When disagreements arise, to whom do we run?

Several months ago, I was involved in a discussion via Facebook messaging about recent developments that were encouraging to me, but not to the person with whom I was communicating. She made a wise comment to me about trusting those who have lived faithful lives among us. Unbeknownst to her, I had done just that in the situation we were discussing. At the onset of this situation, I had sought the opinion of someone whom I trust deeply, whose spirit of discernment is unequaled among anyone I  know and that contributed greatly to my opinion on the matter of discussion. But, her comment was a valid one and were we all to heed it, misunderstandings and divisions would decrease, as would gossip.

Recently, a friend came to me because she had heard negative comments about something she knew I was passionately in favor of. She said she could have searched the Internet, but one can find any opinion they desire on the internet and decided that because she could trust me, she would seek my opinion. We were able to discuss it and she came to an understanding based on information from someone who knew about the topic and someone she trusted and cared about. I had noticed her hesitancy whenever I brought up the topic and wanted to understand that. So, our discussion brought about greater understanding for both of us, and a greater respect for each other and our relationship.
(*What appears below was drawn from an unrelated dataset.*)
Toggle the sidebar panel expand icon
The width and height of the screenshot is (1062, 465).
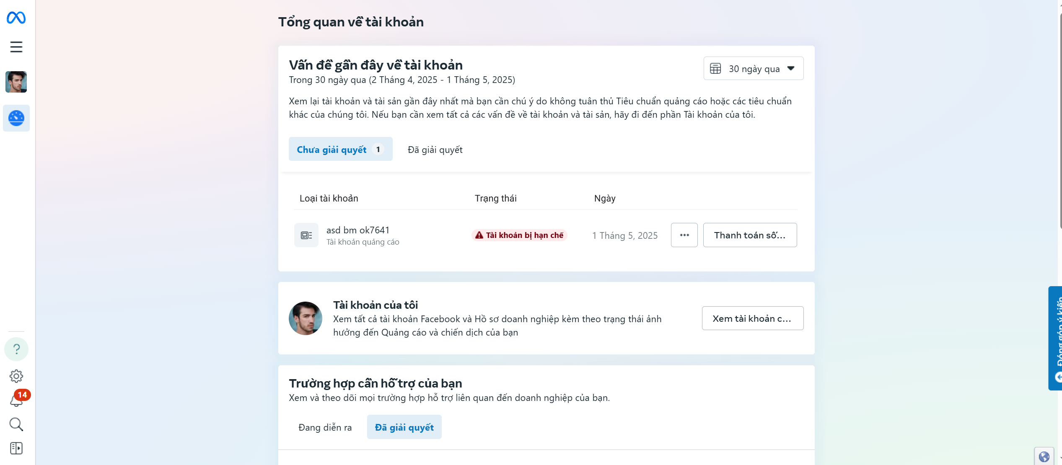pos(16,448)
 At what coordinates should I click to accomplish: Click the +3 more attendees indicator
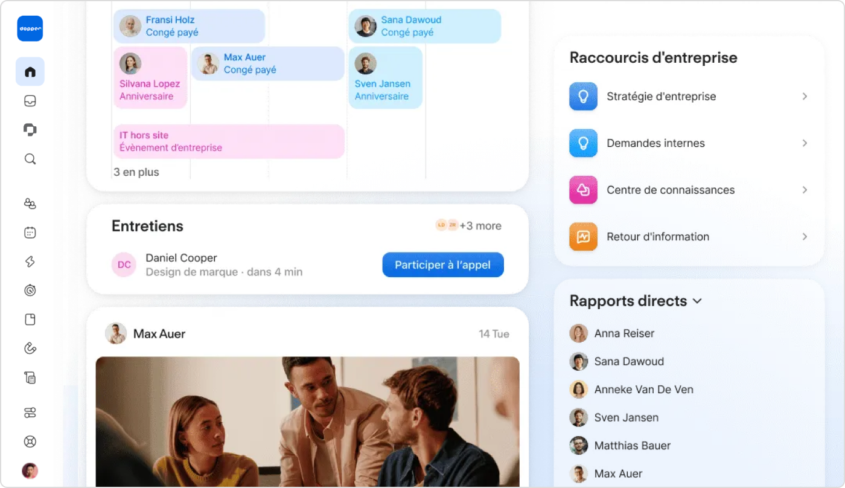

I, in turn, questioned her about something that she had done that I couldn’t believe because of what I believed about it. She affirmed my reaction/conviction and I understood more fully the reasoning for her action. And, through this discussion, rather than dividing us over 2 things that had that potential, we were able to affirm each other and our convictions. We were able to join together for each other rather than against each other.

But, that doesn’t happen often enough. We attend church with others who we have known most of our lives. When one of them gets involved in something we are not comfortable with, our first reaction is to find others who agree with us and seek out information on the internet, both of which do far more damage than good. If one were to try for 10 minutes, they could find articles filled with untruths and exaggerations that condemn anyone and any belief. Many of these articles are written by fellow believers. Yet, turn around and seek that information on someone or something else forgetting the lies they just read about things they themselves adhere to. Why? Why not just go to someone we have known and trusted all our lives, people who have lived faithful lives among us, and seek out greater understanding?
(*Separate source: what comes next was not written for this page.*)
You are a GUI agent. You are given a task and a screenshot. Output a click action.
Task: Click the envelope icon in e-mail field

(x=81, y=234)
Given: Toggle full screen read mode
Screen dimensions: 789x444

Having been guilty of doing this very thing in the past, I concede there are 2 reasons behind it(at least there were for me):
1) Cowardice. I simply didn’t have the courage to “confront” head on the person with whom I disagree. That’s saying a lot from someone who, in the past, thrived on confrontation. But, I admit, some people are far more intimidating to confront than others. It’s much simpler to arm myself through impersonal means….and far less threatening.

2) The goal is not greater understanding, but rather, reinforcement of our current belief. Most of the time, this is far too true of most of us. God is really dealing with this part of me. If we truly desire a greater understanding, we would talk with people with whom we disagree. We would seek information from people we know and trust rather than blindly trusting anyone capable of putting their opinion on the web. But, often, we don’t really want reconciliation or understanding, we want affirmation of our position. Our desire to be right supersedes our desire for relationship and growth.

Are you seeing something you don’t like and are very uncomfortable with? What has been your response? To seek out those who agree and reinforce each other? Or seek out those with whom disagree and gain greater understanding? Are you willing to talk with someone who knows about it and has a positive view of it? Or, will you continue to “learn about it” via an impersonal research with someone you don’t know or trust? Finally, remembering the admonition in Matthew 6, think for a moment how you want others to respond to you if they see something you believe passionately about but that they are uncomfortable with and/or have heard negative “reviews”. Are you responding in the same manner?

What, after all, is your goal when researching? Reinforcement of your position? Or, greater understanding of your brother/sister’s position?